* What is being asked: Retype every one of the records below without changing a single character.

* Supplied data:
______
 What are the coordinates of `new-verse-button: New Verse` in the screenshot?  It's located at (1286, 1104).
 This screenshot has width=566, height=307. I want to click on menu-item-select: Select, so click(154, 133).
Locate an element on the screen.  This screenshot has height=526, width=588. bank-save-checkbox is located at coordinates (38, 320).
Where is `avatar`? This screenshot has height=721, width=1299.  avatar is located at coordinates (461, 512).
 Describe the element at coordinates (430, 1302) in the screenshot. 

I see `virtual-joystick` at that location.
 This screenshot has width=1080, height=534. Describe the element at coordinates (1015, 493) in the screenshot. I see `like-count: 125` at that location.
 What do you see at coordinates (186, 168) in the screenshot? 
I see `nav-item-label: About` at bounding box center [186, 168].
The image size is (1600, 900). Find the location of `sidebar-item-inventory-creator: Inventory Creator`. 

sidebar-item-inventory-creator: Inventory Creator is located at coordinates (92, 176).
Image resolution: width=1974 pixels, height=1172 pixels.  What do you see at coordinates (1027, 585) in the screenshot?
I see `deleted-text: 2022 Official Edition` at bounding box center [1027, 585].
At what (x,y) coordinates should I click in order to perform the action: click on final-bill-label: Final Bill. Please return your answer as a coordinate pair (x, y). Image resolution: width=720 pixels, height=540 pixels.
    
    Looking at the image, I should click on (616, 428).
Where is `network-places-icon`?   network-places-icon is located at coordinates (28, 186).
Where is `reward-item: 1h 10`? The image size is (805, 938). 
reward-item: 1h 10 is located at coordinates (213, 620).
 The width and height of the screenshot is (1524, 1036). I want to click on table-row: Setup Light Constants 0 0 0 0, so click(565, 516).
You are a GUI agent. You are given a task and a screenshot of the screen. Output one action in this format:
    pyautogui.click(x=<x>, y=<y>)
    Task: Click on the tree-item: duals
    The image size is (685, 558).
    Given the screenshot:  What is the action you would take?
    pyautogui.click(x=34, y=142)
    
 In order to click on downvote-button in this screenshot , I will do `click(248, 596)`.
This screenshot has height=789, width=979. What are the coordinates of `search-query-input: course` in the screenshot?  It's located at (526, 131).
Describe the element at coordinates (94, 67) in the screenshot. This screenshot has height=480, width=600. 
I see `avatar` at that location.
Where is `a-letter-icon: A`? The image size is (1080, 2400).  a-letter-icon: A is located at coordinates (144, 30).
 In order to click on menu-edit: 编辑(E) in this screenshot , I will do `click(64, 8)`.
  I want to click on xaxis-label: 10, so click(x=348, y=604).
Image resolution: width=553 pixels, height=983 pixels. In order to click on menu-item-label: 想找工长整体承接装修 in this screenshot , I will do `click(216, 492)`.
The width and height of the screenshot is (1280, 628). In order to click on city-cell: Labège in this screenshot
______
* Solution to the exercise:
 What are the coordinates of `new-verse-button: New Verse` in the screenshot?  It's located at (1286, 1104).
 This screenshot has width=566, height=307. I want to click on menu-item-select: Select, so click(154, 133).
Locate an element on the screen.  This screenshot has height=526, width=588. bank-save-checkbox is located at coordinates (38, 320).
Where is `avatar`? This screenshot has height=721, width=1299.  avatar is located at coordinates (461, 512).
 Describe the element at coordinates (430, 1302) in the screenshot. 

I see `virtual-joystick` at that location.
 This screenshot has width=1080, height=534. Describe the element at coordinates (1015, 493) in the screenshot. I see `like-count: 125` at that location.
 What do you see at coordinates (186, 168) in the screenshot? 
I see `nav-item-label: About` at bounding box center [186, 168].
The image size is (1600, 900). Find the location of `sidebar-item-inventory-creator: Inventory Creator`. 

sidebar-item-inventory-creator: Inventory Creator is located at coordinates (92, 176).
Image resolution: width=1974 pixels, height=1172 pixels.  What do you see at coordinates (1027, 585) in the screenshot?
I see `deleted-text: 2022 Official Edition` at bounding box center [1027, 585].
At what (x,y) coordinates should I click in order to perform the action: click on final-bill-label: Final Bill. Please return your answer as a coordinate pair (x, y). Image resolution: width=720 pixels, height=540 pixels.
    
    Looking at the image, I should click on (616, 428).
Where is `network-places-icon`?   network-places-icon is located at coordinates (28, 186).
Where is `reward-item: 1h 10`? The image size is (805, 938). 
reward-item: 1h 10 is located at coordinates (213, 620).
 The width and height of the screenshot is (1524, 1036). I want to click on table-row: Setup Light Constants 0 0 0 0, so click(565, 516).
You are a GUI agent. You are given a task and a screenshot of the screen. Output one action in this format:
    pyautogui.click(x=<x>, y=<y>)
    Task: Click on the tree-item: duals
    The image size is (685, 558).
    Given the screenshot:  What is the action you would take?
    pyautogui.click(x=34, y=142)
    
 In order to click on downvote-button in this screenshot , I will do `click(248, 596)`.
This screenshot has height=789, width=979. What are the coordinates of `search-query-input: course` in the screenshot?  It's located at (526, 131).
Describe the element at coordinates (94, 67) in the screenshot. This screenshot has height=480, width=600. 
I see `avatar` at that location.
Where is `a-letter-icon: A`? The image size is (1080, 2400).  a-letter-icon: A is located at coordinates (144, 30).
 In order to click on menu-edit: 编辑(E) in this screenshot , I will do `click(64, 8)`.
  I want to click on xaxis-label: 10, so click(x=348, y=604).
Image resolution: width=553 pixels, height=983 pixels. In order to click on menu-item-label: 想找工长整体承接装修 in this screenshot , I will do `click(216, 492)`.
The width and height of the screenshot is (1280, 628). In order to click on city-cell: Labège in this screenshot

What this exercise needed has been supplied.